There’s a hole the cybersecurity sector needs to fix — and that’s a workforce gap.
A key step, according to panelists convened Wednesday by Per Scholas, a nonprofit that provides free IT certifications for adults seeking to re-enter the job market, will be to educate potential employees about the profession.
“This is a new field, and it’s a little ill-defined,” said Steven Silverman, the director of the Montgomery County Department of Economic Development.
Yet, it’s clearly an untapped market, with 23,000 cyber security jobs posted last year in the D.C. area — the largest number in the nation by far, according to a Burning Glass Technologies analysis reported by the Washington Post.
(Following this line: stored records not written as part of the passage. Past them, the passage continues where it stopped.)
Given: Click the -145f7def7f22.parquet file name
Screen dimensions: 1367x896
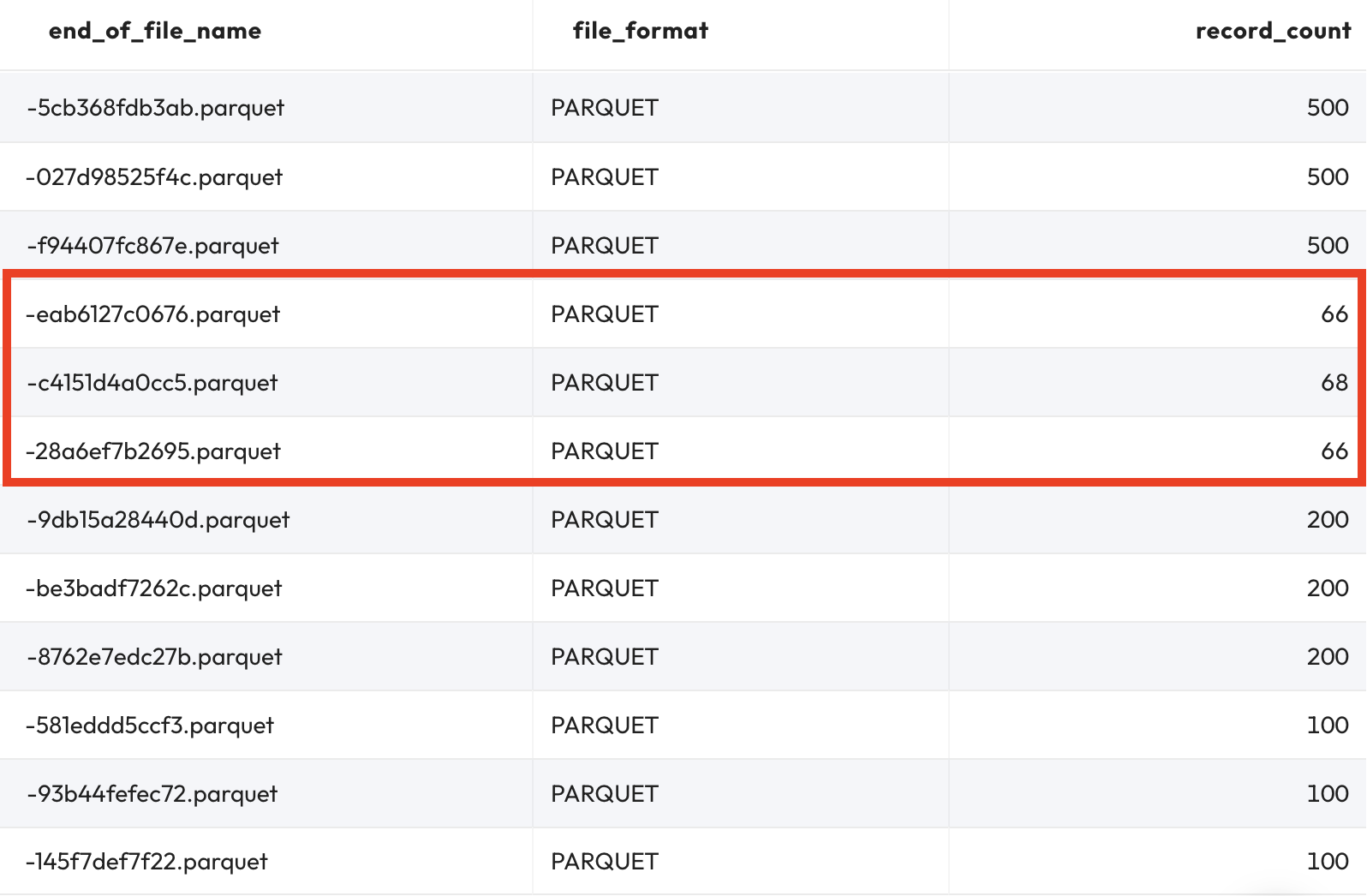Looking at the screenshot, I should [147, 862].
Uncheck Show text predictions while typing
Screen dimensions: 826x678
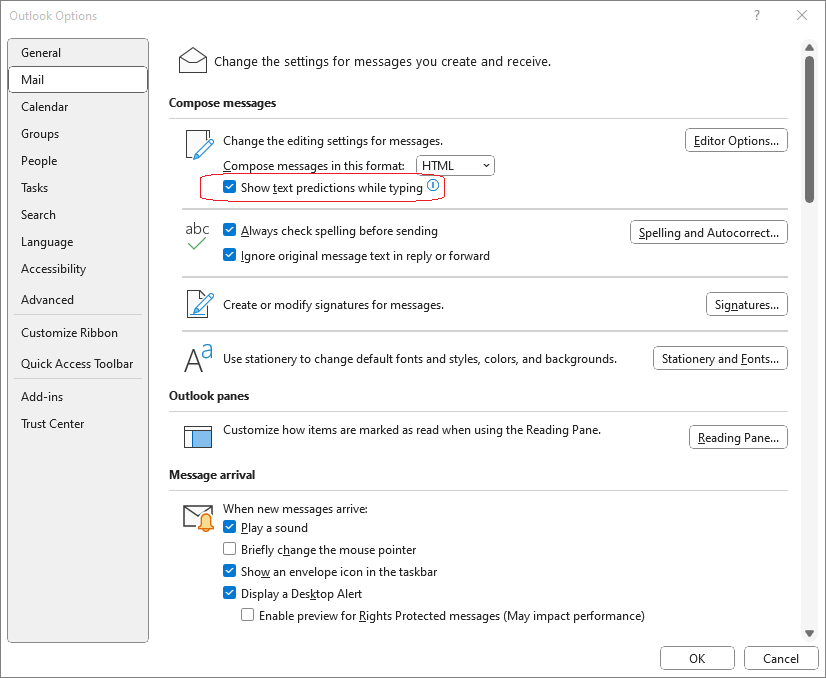point(229,186)
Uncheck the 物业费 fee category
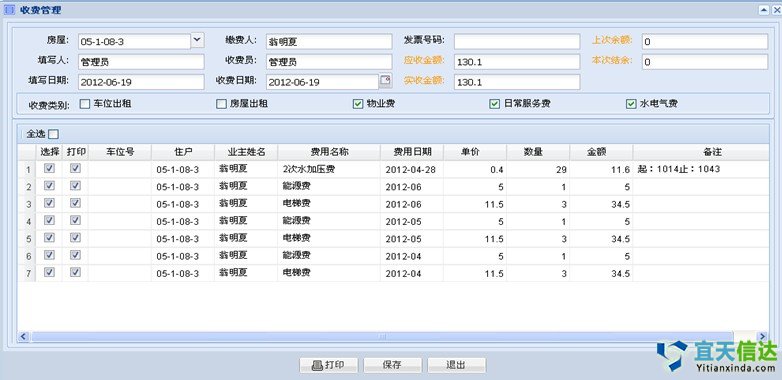Viewport: 782px width, 380px height. coord(358,104)
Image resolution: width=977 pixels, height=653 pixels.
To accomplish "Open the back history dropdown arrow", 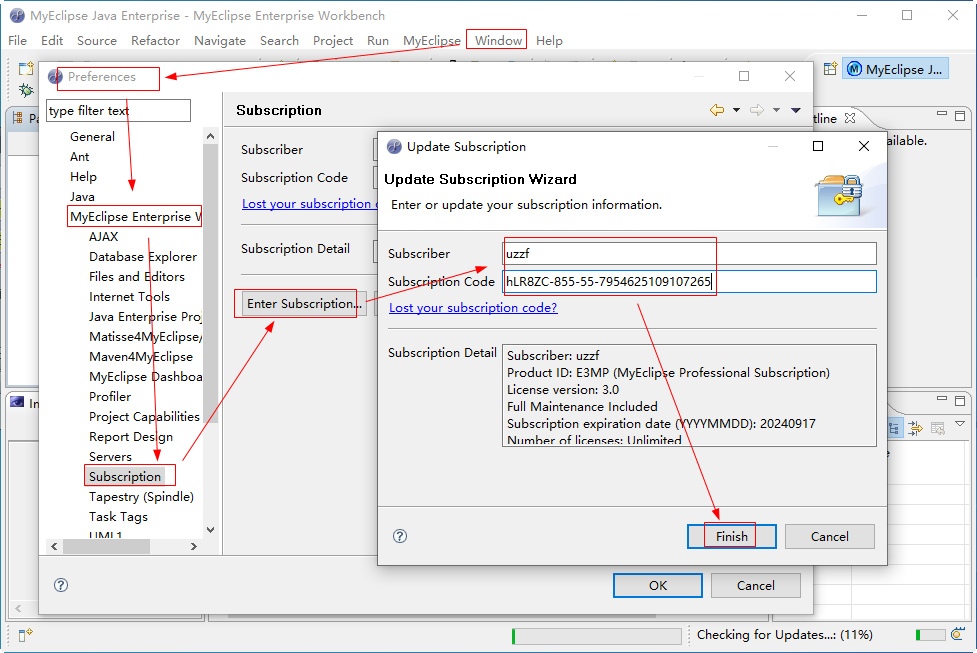I will point(737,110).
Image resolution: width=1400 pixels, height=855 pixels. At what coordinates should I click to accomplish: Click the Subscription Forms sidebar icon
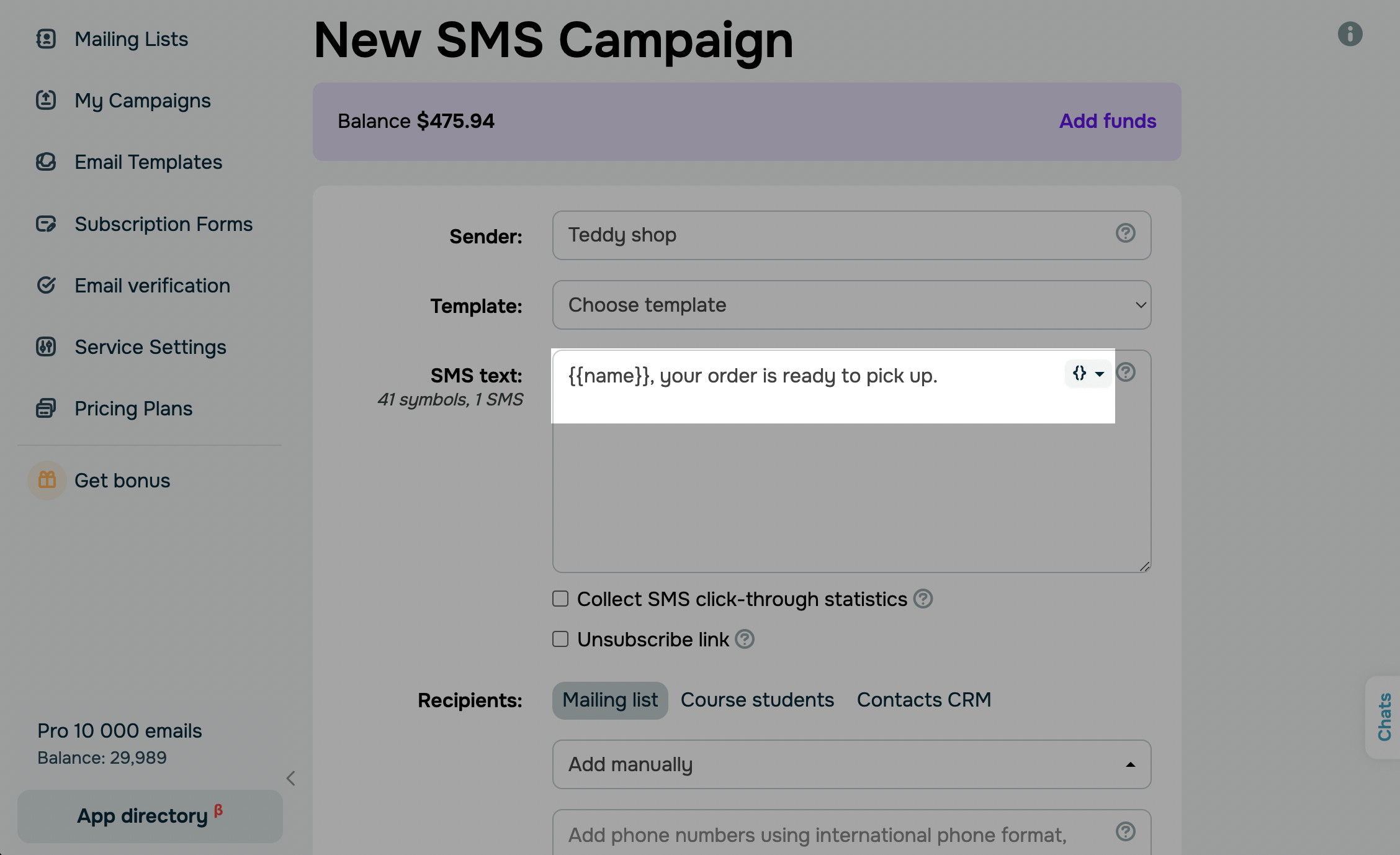click(x=46, y=224)
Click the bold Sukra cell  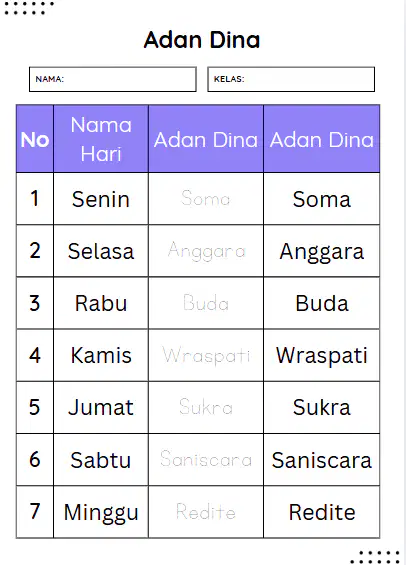[x=321, y=407]
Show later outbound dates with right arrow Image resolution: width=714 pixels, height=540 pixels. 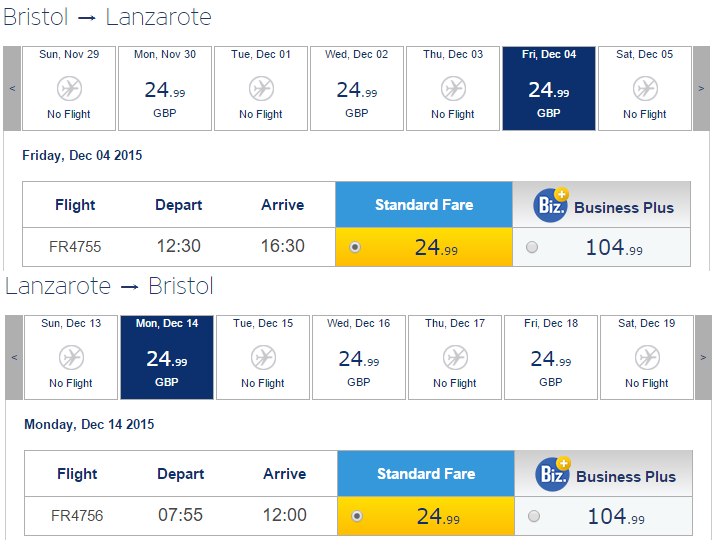[x=701, y=88]
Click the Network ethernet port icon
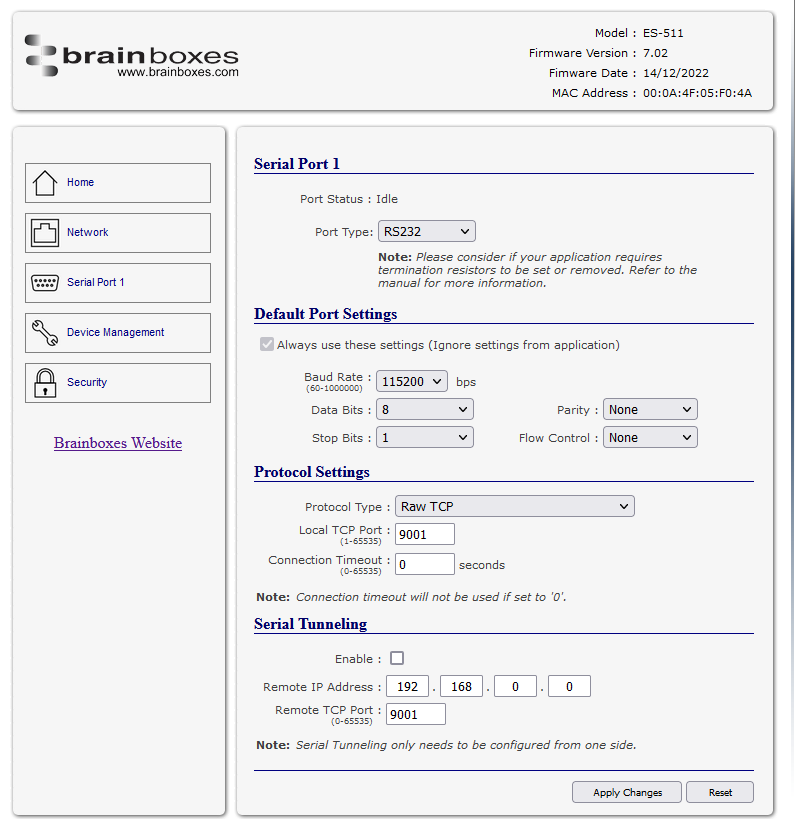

The effort, several panelists argued, has to be led by a coalition between the private, public and education sector. “The money that is going to be spent on civil cybersecurity will dwarf what is going on in the defense side,” said Silverman.
But meanwhile, the cybersecurity profession still seems abstract and unattainable for scores of potential new recruits, warned Renee Forney, the executive director of the CyberSkills Management Support Initiative, a Department of Homeland Security effort created in March 2013.
“Everyone in this room can relate to the activity that a dentist performs,” said Forney. “Not so much for a cyber forensic analyst.”
Even technology professors seem to have been caught unawares by the rapidly involving industry. “You have professors teaching courses in cybersecurity but really don’t know what folks do in those jobs,” acknowledged Charles Britt, the STEM education coordinator at Northern Virginia Community College.
Now, Per Scholas is proposing to convene a task force — with the above panelists and others — to develop strategies against this workforce gap. As a first step, it will adapt its curricula. “Our trainings have to be nimble enough to work within the confines of what employer partners … need,” said Per Scholas’s Bridgette Gray. The nonprofit opened its fourth office in Silver Spring in March.